What is expected: On how many lines of the records below does the string "agent" appear? Reply with only the number.

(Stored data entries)
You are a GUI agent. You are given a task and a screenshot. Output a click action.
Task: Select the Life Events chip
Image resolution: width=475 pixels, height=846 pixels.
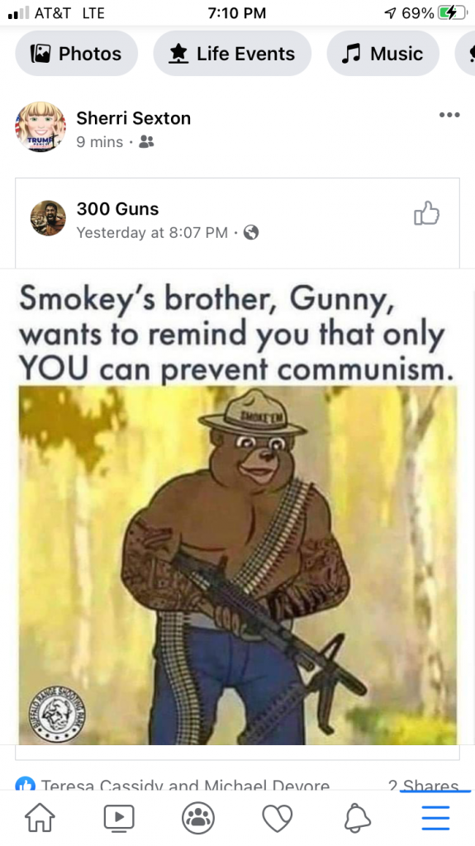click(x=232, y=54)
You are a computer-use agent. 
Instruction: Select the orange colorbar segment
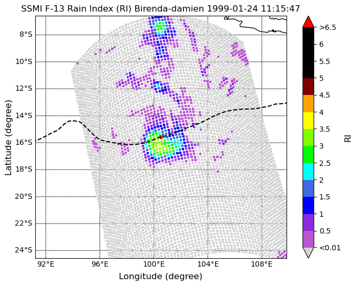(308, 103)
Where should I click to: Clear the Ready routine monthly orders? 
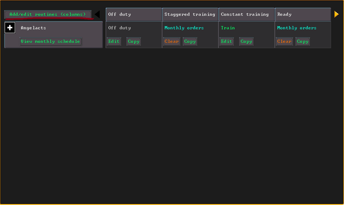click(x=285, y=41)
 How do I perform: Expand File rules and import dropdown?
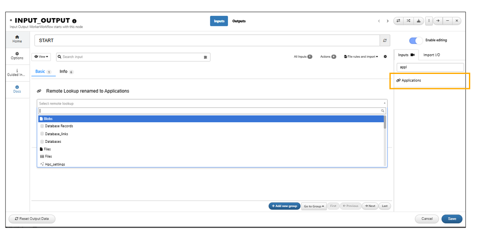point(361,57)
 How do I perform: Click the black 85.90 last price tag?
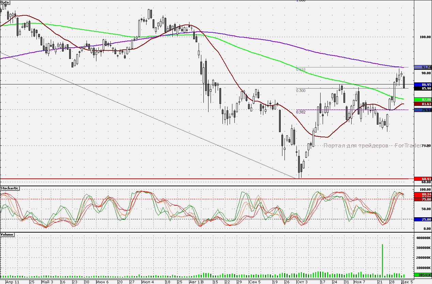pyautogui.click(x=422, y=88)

Final answer: 2